Top of Data

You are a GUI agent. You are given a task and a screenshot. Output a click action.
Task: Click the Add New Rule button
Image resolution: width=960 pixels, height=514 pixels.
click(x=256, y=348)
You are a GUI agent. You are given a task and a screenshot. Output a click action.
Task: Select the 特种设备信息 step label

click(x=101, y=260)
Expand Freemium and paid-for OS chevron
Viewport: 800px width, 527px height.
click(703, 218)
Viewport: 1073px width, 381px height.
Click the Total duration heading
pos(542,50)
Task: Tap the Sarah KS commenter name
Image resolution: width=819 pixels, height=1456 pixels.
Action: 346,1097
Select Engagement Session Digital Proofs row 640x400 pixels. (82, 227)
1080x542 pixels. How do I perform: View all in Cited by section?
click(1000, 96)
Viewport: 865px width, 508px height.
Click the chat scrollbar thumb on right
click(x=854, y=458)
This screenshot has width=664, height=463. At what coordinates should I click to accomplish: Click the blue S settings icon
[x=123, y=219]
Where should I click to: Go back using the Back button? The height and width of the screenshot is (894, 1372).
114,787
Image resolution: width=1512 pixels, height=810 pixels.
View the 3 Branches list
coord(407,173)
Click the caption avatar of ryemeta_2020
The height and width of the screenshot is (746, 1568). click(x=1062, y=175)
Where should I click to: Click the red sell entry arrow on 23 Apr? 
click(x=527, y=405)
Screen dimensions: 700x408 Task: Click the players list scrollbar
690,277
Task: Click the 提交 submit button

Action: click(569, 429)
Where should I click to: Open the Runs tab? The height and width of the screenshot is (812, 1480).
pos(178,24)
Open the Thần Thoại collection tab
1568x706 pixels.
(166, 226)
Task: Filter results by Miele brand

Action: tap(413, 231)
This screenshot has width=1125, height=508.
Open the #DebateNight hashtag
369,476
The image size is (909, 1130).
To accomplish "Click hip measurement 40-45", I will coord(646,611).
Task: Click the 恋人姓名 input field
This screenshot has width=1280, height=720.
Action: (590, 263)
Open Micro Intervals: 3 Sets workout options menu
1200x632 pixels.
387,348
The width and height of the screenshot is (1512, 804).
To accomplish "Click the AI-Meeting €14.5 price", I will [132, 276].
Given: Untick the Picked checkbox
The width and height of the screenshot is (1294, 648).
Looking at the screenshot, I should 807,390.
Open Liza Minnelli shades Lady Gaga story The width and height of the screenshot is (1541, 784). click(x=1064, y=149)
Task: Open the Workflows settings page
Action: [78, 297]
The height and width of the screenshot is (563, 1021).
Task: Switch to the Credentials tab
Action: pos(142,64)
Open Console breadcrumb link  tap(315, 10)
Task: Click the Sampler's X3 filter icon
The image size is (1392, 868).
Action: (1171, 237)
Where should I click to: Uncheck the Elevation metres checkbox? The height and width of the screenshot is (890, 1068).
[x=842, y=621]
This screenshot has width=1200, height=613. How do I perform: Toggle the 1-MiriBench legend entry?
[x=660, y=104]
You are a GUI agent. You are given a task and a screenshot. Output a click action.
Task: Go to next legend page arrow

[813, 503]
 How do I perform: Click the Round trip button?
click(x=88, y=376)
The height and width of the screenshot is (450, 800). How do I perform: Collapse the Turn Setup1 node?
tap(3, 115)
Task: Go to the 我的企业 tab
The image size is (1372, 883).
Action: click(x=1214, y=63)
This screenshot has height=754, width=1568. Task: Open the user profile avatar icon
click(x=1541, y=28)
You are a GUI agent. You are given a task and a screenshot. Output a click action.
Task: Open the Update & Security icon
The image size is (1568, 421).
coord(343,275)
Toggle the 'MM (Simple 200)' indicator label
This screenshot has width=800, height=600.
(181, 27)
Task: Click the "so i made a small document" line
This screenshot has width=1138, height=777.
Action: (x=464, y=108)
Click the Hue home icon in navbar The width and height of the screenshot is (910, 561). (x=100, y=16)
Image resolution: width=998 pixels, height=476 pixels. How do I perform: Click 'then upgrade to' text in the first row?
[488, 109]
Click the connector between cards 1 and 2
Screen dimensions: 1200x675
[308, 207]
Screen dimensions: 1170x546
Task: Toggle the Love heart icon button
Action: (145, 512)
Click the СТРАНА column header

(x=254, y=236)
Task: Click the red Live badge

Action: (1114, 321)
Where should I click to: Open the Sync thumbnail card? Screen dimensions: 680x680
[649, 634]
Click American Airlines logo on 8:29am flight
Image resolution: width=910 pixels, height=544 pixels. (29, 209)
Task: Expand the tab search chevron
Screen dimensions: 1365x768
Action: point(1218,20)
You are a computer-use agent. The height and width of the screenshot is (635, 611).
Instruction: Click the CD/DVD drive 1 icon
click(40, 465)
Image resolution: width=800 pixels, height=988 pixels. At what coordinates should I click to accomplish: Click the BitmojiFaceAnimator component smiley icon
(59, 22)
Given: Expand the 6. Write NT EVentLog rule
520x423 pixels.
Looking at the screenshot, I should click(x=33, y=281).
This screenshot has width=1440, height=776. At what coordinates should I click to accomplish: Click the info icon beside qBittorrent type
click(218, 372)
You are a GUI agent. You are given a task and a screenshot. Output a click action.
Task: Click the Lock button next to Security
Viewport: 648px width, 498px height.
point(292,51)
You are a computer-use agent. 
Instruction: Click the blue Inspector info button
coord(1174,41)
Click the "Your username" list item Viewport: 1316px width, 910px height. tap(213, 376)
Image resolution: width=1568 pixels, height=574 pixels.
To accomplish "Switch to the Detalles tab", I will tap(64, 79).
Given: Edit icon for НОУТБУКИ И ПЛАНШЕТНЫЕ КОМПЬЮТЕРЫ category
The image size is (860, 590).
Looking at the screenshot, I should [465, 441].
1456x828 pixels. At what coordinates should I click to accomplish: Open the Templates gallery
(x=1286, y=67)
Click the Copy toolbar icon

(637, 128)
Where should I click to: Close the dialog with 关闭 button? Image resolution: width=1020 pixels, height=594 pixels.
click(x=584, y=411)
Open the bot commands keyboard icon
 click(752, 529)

Bottom of Data

» Task requirements
Look through the entries for lines containing the word "computer" and return each one.

» Finished exercise
You are a computer-use agent. The height and width of the screenshot is (635, 611).
You are a computer-use agent. 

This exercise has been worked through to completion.